The attack does not require user interaction once the attacker has obtained valid credentials. The exploitation complexity is relatively low given the well-documented nature of .NET deserialization attacks and the availability of tools for generating malicious payloads. Organizations should assume that any authenticated user with network access to SharePoint could potentially exploit this vulnerability.
For detailed technical information regarding this vulnerability, refer to the Microsoft Security Update for CVE-2025-29793.
Detection Methods for CVE-2025-29793
Indicators of Compromise
- Unusual serialized object payloads in HTTP POST requests to SharePoint endpoints containing suspicious class names or gadget chain signatures
- Unexpected process spawning from SharePoint application pool worker processes (w3wp.exe)
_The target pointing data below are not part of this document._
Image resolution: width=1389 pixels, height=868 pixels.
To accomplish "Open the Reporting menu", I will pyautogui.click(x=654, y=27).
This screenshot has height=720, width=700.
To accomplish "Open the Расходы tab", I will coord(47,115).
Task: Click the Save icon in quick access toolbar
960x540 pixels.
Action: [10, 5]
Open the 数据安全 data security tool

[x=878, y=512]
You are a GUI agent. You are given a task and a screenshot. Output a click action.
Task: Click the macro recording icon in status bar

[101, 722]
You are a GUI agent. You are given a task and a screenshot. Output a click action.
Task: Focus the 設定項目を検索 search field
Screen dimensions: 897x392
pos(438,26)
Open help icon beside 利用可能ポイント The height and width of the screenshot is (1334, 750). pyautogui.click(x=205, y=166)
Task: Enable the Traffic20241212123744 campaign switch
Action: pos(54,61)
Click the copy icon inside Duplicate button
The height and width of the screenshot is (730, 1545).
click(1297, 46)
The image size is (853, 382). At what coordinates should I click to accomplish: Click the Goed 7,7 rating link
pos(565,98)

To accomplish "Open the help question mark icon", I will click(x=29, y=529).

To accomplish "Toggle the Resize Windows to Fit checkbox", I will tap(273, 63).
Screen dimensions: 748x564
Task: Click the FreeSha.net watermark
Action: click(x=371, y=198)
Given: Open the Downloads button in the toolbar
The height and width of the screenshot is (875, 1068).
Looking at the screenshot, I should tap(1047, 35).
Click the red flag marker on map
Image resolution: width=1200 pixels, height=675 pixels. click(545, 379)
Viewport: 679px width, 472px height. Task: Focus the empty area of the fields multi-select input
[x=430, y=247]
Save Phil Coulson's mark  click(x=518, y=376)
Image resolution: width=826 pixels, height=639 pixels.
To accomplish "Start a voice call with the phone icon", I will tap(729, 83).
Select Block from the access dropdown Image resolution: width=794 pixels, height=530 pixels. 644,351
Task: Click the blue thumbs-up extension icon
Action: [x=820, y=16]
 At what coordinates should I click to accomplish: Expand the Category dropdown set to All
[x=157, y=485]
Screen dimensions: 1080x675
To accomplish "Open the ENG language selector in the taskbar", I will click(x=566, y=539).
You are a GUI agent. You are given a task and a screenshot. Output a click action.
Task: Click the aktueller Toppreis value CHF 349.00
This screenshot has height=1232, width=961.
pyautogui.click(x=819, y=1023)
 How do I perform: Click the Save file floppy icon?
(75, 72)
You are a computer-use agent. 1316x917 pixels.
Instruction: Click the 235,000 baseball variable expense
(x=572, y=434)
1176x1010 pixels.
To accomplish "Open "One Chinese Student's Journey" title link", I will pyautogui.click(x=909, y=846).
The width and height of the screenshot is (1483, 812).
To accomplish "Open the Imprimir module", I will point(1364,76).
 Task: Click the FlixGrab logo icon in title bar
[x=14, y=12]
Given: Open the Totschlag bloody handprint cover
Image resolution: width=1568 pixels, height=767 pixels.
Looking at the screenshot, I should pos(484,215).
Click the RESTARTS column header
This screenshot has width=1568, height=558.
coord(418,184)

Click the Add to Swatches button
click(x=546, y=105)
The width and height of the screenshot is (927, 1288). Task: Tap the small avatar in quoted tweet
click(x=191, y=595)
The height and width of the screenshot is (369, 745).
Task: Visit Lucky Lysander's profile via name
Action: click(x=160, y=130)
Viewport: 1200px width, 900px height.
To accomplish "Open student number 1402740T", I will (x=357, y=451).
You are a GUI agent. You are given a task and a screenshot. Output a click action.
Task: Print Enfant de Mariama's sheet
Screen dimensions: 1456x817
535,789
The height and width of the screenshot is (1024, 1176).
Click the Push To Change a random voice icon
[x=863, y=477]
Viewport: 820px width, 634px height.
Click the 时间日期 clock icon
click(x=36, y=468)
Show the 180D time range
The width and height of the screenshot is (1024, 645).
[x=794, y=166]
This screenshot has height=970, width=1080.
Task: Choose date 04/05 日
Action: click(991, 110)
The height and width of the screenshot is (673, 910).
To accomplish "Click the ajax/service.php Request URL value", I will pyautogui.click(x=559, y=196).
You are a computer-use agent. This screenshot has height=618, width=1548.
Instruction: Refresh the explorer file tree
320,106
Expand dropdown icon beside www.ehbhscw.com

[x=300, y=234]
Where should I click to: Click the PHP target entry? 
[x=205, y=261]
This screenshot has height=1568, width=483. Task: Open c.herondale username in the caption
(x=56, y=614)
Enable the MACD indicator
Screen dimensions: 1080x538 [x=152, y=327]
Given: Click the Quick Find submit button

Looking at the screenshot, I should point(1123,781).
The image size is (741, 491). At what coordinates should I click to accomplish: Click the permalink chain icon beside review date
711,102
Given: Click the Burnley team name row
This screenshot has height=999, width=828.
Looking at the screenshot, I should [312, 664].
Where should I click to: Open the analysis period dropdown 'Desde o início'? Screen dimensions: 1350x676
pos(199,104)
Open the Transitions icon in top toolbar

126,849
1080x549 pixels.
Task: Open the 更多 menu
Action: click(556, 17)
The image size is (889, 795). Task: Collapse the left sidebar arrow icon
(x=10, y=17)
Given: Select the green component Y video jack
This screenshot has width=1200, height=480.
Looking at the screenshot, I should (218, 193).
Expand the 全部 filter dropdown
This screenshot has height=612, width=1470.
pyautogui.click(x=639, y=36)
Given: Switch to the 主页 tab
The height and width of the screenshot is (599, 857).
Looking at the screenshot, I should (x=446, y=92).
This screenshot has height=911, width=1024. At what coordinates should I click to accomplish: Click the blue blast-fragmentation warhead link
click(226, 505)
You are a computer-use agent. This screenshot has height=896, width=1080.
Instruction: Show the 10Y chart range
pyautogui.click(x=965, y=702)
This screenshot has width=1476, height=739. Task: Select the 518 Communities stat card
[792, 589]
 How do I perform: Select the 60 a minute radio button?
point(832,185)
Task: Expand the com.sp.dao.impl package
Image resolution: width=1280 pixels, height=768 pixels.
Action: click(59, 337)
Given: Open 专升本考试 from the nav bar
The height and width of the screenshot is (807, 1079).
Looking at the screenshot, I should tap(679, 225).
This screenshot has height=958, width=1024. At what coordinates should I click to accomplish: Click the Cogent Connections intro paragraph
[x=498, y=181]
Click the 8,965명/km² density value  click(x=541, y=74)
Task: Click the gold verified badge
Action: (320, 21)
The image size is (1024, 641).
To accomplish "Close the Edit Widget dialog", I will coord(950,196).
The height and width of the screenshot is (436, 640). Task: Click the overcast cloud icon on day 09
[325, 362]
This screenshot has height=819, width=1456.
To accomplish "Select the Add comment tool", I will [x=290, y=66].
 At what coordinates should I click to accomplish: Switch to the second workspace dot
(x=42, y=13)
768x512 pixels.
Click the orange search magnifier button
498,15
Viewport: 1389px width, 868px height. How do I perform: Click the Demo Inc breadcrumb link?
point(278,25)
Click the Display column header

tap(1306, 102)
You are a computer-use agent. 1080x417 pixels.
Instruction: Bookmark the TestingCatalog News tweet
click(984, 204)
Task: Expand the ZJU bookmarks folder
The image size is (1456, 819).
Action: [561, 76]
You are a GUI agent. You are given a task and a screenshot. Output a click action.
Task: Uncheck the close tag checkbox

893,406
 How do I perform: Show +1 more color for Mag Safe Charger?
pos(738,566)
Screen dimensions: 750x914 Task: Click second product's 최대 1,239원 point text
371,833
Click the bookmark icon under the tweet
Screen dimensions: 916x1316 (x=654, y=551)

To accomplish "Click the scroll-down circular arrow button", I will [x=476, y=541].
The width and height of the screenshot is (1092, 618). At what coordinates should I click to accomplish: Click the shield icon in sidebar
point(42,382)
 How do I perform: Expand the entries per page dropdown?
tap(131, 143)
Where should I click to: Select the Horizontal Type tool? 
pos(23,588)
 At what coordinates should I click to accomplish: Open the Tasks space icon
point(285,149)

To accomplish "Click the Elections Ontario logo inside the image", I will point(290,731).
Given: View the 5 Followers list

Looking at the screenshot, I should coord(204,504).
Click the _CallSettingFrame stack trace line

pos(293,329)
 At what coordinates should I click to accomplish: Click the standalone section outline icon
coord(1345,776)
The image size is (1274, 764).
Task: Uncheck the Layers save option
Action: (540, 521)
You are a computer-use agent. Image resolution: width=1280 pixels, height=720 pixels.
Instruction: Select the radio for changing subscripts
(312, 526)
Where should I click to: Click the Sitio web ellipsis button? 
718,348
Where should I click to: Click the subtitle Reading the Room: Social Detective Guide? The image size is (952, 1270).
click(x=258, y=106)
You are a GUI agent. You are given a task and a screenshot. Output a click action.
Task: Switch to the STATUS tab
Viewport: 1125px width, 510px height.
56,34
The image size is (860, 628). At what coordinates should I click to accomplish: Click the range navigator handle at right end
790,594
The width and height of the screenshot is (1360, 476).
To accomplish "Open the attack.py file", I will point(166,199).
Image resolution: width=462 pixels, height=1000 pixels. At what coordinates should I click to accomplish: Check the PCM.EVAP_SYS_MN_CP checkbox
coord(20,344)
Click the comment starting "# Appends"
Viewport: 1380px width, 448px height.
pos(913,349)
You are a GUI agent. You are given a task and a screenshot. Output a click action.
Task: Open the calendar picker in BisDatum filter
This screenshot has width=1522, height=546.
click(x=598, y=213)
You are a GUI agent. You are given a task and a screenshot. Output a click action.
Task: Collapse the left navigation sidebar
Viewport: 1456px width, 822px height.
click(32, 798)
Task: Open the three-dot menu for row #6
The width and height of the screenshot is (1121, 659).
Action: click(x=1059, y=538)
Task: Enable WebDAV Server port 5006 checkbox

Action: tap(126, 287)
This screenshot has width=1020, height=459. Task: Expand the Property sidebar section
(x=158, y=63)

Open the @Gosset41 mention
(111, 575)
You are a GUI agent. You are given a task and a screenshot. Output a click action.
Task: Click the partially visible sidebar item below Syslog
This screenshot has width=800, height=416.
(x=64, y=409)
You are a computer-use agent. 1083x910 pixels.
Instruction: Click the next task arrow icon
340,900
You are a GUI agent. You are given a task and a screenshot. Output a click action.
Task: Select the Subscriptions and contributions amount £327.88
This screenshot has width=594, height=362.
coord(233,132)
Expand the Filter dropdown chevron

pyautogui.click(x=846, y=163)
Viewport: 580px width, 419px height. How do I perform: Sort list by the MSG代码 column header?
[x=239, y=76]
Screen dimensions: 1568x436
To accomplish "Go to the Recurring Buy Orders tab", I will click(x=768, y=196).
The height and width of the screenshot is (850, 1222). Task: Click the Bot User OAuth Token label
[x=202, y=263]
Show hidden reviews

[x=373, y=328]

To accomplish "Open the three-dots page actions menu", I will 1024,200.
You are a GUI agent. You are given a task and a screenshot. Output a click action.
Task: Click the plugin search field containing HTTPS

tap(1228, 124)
- Anomalous outbound network connections originating from SharePoint servers
- Creation of unauthorized files or modifications to SharePoint configuration files
Detection Strategies
- Monitor web server logs for suspicious POST requests with abnormally large or encoded payloads targeting SharePoint web services
- Deploy YARA rules to detect known .NET deserialization gadget chains in network traffic
- Implement endpoint detection rules to alert on w3wp.exe spawning child processes such as cmd.exe, powershell.exe, or certutil.exe
- Analyze Windows Security Event Logs for process creation events (Event ID 4688) associated with SharePoint application pools
Monitoring Recommendations
- Enable verbose logging on SharePoint servers and forward logs to a centralized SIEM for correlation
- Implement network segmentation and monitor traffic flows to and from SharePoint servers for anomalies
- Deploy file integrity monitoring on SharePoint installation directories and web root folders
- Establish baseline behavior for SharePoint application pools and alert on deviations
How to Mitigate CVE-2025-29793
Immediate Actions Required
- Apply the latest security updates from Microsoft for affected SharePoint versions immediately
- Review and restrict authenticated user permissions to the minimum necessary for their roles
- Implement network segmentation to limit access to SharePoint servers from untrusted network zones
- Enable enhanced audit logging on SharePoint servers to facilitate incident detection and response
Patch Information
Microsoft has released security updates addressing CVE-2025-29793 for all affected SharePoint versions. Organizations should prioritize patch deployment given the network-accessible nature of the vulnerability and its potential impact. Detailed patch information and download links are available in the Microsoft Security Update for CVE-2025-29793.
Workarounds
- Restrict network access to SharePoint servers using firewall rules, limiting connections to trusted IP ranges only
- Implement Web Application Firewall (WAF) rules to inspect and block suspicious serialized payloads targeting SharePoint endpoints
- Consider temporarily disabling non-essential SharePoint web services and APIs until patches can be applied
- Enforce multi-factor authentication for all SharePoint users to reduce the risk of credential compromise
# Example: Restrict SharePoint access at the firewall level
# Allow only trusted corporate network ranges
netsh advfirewall firewall add rule name="SharePoint Trusted Access" dir=in action=allow protocol=tcp localport=443 remoteip=10.0.0.0/8,172.16.0.0/12,192.168.0.0/16
# Block all other inbound connections to SharePoint ports
netsh advfirewall firewall add rule name="SharePoint Block External" dir=in action=block protocol=tcp localport=443 remoteip=any
Disclaimer: This content was generated using AI. While we strive for accuracy, please verify critical information with official sources.